TASK INSTRUCTIONS -> Format the part of the data that opens with the line containing "Image resolution: width=900" and closes with the line containing "comite-line1: COMITÊ is", both included, as a JSON list of strings with one string per line and no blank lines.

RECORD EXTRACTS ->
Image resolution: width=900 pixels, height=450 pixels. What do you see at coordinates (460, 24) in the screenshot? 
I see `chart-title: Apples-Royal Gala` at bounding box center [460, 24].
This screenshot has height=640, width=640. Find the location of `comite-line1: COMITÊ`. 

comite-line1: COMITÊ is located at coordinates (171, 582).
* * *
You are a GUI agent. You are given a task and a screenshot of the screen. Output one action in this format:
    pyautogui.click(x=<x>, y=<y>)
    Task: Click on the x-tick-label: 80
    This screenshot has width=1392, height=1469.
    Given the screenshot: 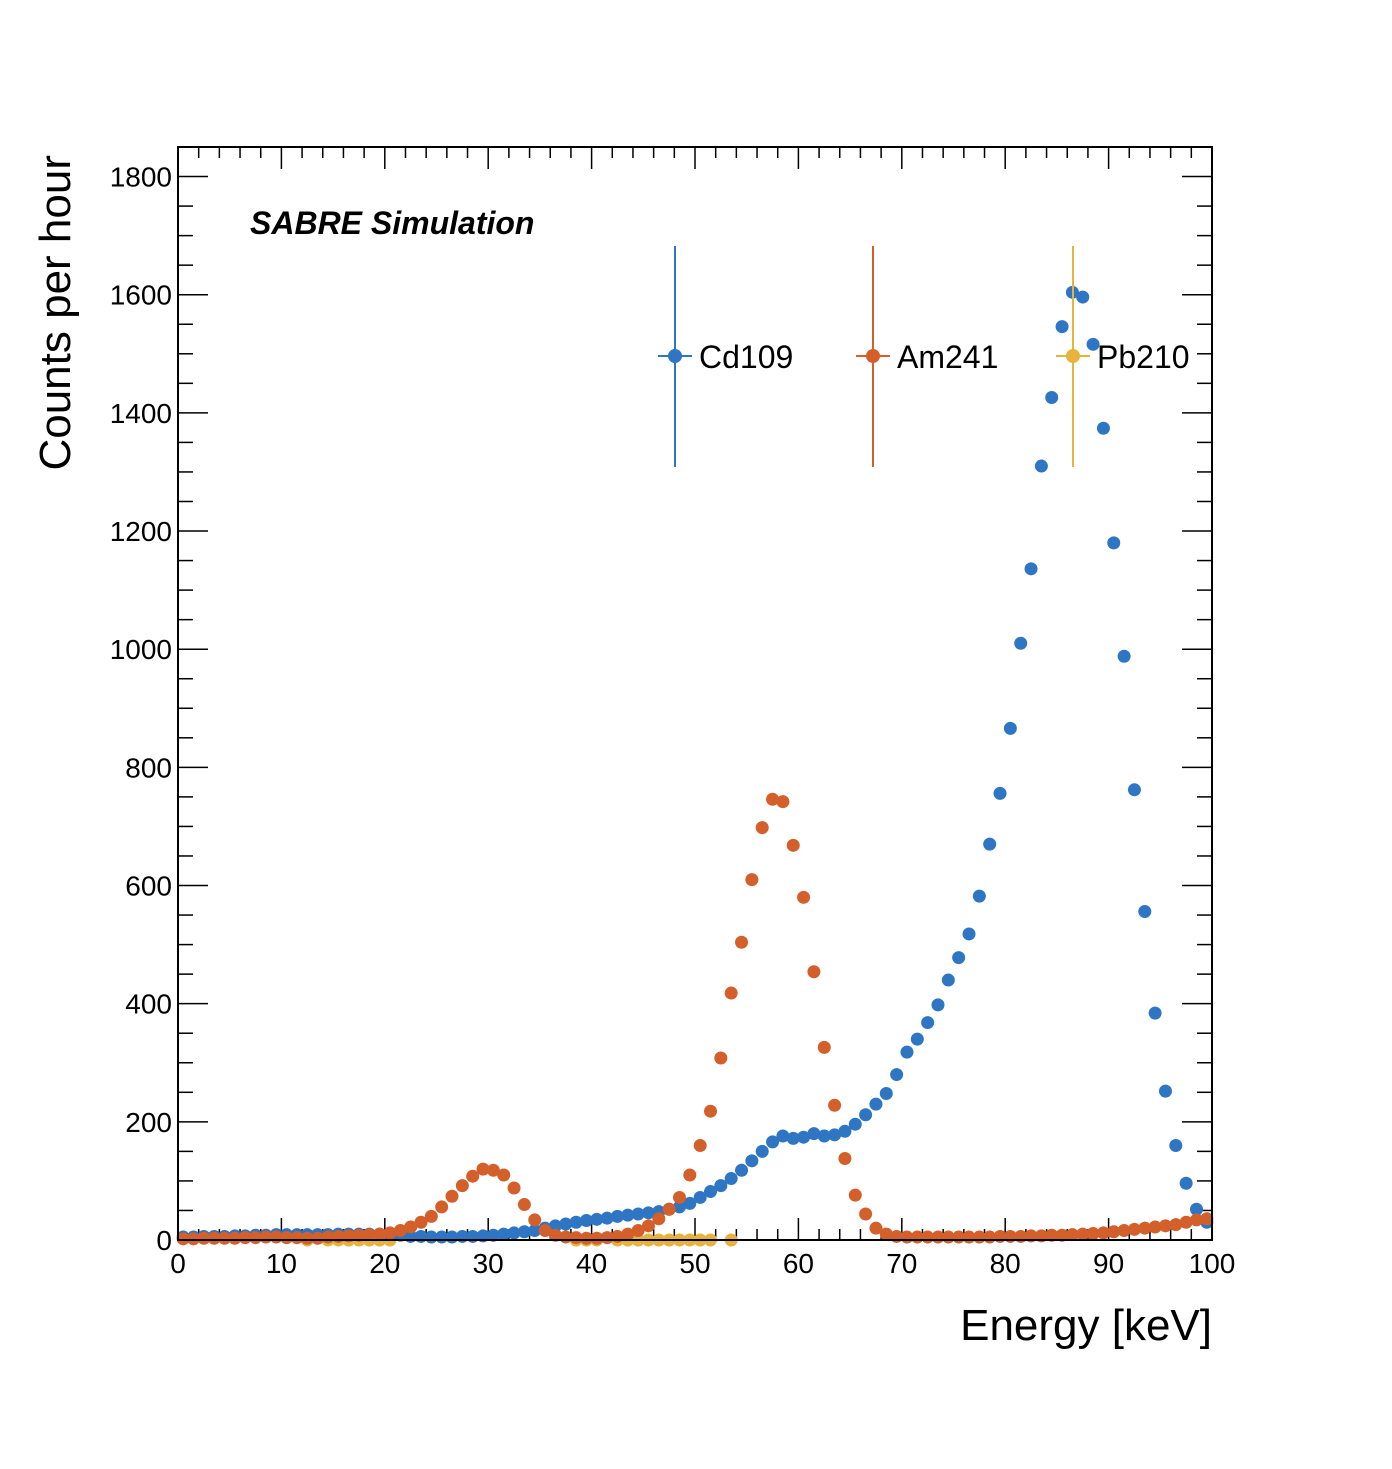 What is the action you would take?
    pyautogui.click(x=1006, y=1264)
* * *
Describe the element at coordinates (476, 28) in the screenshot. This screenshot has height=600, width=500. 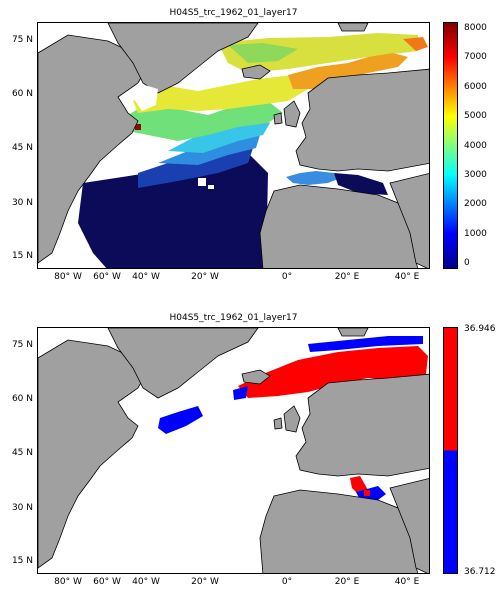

ANSWER FOR THIS EXERCISE ->
[
  "Image resolution: width=900 pixels, height=450 pixels. What do you see at coordinates (460, 24) in the screenshot? ",
  "I see `chart-title: Apples-Royal Gala` at bounding box center [460, 24].",
  "This screenshot has height=640, width=640. Find the location of `comite-line1: COMITÊ`. ",
  "comite-line1: COMITÊ is located at coordinates (171, 582)."
]